Cybersecurity researchers are flagging new techniques cybercriminals have adopted to bypass fraud protection on social media platform X and use Artificial Intelligence (AI) Assistant Grok to propagate malicious links.
The findings were highlighted by Nati Tal, Head of Guardio Labs, in a series of posts on X. This technique is codename glowing.
This approach is designed to avoid the restrictions imposed by X in promotional ads that allow users to include only text, images and videos and then amplify them to a larger audience, attracting hundreds of thousands of impressions through paid promotions.
To achieve this, Malbertisers does not appear to be scanned by social media platforms in the metadata field under the video player where fake links are hidden in “From:”.
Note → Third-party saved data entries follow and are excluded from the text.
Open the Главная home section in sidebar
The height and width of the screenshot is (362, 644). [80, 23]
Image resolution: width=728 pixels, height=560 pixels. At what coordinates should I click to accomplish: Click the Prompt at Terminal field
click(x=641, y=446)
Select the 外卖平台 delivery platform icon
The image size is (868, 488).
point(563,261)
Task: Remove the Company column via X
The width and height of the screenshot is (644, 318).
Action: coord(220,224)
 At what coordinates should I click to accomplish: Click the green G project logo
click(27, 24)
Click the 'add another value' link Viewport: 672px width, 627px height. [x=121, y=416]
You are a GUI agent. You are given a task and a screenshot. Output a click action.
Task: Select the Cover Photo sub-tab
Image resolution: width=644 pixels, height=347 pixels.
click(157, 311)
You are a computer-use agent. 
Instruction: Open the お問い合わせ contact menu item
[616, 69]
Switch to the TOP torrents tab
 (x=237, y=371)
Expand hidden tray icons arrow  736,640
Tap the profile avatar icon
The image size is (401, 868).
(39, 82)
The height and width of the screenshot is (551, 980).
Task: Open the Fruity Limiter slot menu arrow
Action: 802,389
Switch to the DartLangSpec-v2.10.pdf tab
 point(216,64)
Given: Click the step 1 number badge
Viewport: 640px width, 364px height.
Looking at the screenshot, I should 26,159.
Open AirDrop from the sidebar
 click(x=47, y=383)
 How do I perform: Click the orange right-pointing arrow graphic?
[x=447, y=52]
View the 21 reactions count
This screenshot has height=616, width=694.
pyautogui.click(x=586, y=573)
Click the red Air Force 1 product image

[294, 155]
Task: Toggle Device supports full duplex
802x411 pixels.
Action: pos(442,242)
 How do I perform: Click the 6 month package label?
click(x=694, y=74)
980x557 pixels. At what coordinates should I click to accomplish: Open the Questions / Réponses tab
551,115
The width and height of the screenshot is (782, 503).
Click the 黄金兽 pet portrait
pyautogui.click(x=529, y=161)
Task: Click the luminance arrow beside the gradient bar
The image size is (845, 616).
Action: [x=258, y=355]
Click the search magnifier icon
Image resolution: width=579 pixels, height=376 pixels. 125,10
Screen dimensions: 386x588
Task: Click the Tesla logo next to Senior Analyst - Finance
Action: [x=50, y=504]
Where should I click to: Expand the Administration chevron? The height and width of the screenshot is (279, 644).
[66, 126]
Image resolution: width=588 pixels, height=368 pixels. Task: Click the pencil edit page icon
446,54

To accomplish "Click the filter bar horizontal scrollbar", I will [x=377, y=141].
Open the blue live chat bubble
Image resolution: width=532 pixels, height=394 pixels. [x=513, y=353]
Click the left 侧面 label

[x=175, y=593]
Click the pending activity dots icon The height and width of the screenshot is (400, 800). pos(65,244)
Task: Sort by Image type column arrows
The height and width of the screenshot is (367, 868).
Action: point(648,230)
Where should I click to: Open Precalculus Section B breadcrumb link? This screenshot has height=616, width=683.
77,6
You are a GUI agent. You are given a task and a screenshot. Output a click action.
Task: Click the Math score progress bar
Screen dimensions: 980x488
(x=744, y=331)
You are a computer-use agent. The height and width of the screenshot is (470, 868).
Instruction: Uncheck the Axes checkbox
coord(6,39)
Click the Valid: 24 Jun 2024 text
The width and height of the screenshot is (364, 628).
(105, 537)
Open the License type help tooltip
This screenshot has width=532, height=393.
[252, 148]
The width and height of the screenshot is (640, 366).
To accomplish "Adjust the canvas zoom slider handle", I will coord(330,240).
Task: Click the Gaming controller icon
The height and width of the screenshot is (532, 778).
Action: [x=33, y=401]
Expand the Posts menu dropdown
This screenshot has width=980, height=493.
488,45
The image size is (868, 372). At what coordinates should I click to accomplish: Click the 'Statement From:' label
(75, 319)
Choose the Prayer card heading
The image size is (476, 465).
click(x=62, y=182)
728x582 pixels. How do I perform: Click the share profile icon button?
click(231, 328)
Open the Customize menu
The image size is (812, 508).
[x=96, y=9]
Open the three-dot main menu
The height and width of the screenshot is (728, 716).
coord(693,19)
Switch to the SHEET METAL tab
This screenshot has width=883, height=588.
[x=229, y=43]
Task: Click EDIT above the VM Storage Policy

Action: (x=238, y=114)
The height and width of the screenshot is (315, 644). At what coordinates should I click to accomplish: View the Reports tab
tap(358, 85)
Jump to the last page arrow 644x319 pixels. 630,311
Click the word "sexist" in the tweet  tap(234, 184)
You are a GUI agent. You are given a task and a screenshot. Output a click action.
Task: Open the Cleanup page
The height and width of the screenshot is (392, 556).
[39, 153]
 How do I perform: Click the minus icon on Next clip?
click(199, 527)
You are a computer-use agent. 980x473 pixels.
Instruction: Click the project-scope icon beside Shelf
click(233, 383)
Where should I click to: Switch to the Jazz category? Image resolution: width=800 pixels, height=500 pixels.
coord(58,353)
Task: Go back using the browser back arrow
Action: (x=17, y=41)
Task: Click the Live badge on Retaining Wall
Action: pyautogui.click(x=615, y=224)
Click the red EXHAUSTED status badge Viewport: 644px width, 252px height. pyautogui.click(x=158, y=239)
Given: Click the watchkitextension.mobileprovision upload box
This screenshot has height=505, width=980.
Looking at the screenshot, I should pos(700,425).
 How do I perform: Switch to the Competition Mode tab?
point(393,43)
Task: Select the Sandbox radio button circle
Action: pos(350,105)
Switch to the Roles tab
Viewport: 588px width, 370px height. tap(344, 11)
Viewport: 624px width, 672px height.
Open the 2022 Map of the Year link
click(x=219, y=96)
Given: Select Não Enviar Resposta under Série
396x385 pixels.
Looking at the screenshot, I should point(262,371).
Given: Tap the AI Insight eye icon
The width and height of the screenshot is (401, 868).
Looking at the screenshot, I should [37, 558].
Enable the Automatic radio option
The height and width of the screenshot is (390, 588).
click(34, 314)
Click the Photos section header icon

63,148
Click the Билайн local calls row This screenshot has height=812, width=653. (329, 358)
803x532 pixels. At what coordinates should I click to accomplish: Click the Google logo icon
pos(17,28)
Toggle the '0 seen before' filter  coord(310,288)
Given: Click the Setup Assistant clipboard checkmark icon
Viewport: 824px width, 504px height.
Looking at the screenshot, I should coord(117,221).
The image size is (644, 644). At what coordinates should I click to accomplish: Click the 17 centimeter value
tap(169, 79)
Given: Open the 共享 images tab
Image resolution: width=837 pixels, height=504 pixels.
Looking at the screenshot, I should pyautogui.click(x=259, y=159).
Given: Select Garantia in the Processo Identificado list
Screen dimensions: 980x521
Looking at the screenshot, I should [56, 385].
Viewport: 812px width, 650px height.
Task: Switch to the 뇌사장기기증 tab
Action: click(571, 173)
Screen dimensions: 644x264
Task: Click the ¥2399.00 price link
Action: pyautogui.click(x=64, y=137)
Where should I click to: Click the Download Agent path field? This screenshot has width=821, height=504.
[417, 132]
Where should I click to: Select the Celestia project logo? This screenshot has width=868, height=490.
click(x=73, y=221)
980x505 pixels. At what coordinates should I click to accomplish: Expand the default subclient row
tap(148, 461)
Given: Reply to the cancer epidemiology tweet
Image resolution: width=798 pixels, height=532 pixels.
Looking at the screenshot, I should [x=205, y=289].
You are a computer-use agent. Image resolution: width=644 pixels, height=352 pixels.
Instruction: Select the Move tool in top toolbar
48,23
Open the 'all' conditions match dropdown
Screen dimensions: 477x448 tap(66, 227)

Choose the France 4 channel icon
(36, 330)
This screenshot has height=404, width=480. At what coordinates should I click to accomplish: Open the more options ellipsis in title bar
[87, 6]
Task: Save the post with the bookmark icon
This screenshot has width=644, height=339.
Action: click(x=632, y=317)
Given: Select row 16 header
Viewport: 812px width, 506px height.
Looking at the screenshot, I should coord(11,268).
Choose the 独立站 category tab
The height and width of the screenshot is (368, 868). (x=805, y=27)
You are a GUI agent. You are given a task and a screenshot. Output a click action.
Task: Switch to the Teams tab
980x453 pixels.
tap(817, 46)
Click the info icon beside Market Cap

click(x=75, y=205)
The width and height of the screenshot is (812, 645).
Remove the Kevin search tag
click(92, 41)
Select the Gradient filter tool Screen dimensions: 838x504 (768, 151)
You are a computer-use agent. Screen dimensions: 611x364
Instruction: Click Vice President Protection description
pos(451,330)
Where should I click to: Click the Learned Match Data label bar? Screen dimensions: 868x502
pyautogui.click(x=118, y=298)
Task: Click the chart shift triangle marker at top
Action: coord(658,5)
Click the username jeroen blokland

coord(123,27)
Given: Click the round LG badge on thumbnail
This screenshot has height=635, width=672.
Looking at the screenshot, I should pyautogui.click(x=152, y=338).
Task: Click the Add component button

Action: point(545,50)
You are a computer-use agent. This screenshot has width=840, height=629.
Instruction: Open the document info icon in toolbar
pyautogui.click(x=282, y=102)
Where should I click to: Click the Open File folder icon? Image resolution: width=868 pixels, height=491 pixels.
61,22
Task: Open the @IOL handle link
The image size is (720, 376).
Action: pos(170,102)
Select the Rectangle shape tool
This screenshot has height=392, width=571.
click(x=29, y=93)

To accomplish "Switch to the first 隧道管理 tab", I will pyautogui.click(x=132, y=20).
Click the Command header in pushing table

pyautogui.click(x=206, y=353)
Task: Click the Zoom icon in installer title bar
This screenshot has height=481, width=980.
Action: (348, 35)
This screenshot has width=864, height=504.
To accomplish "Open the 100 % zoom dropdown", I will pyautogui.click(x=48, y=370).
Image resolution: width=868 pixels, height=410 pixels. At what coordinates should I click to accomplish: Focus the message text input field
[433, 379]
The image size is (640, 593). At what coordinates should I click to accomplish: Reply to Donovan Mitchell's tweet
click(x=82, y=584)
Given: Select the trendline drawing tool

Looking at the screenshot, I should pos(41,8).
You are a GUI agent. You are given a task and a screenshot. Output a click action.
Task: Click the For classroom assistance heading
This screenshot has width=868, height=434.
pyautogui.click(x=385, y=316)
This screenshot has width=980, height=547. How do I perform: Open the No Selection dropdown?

In the next step, the scammer will tag a reply to the post, ask something similar to “Where is this video?” and prompt the AI chatbot to respond to the link visible.
“Add to that, it’s now amplified with SEO and domain reputation. After all, it was echoed by Glock on a post with millions of impressions,” Tal said.

“The malicious link that X explicitly bans in ads (and should have been blocked entirely!) suddenly appears in posts on a system-trusted Grok account, sitting under a virus-promoted thread, spreading straight across millions of feeds and search results!”
Guardio said the links will lead users to a sketchy ad network and send fake Captcha scams, information-stealing malware and other suspicious content to malicious links that push through Direct Link (aka SmartLink) monetization.
A domain is rated as part of the same Traffic Delivery System (TDS). This is often the case that malicious ad technology vendors route traffic to harmful or deceptive content.
The cybersecurity company told Hacker News that it discovered that hundreds of accounts have been involved in the behavior over the past few days, each posting hundreds or thousands of similar posts.
“It appears they’re posting nonstop for several days until their accounts are suspended for breach of platform policy,” he added. “So there’s definitely a lot of them and it looks very organized.”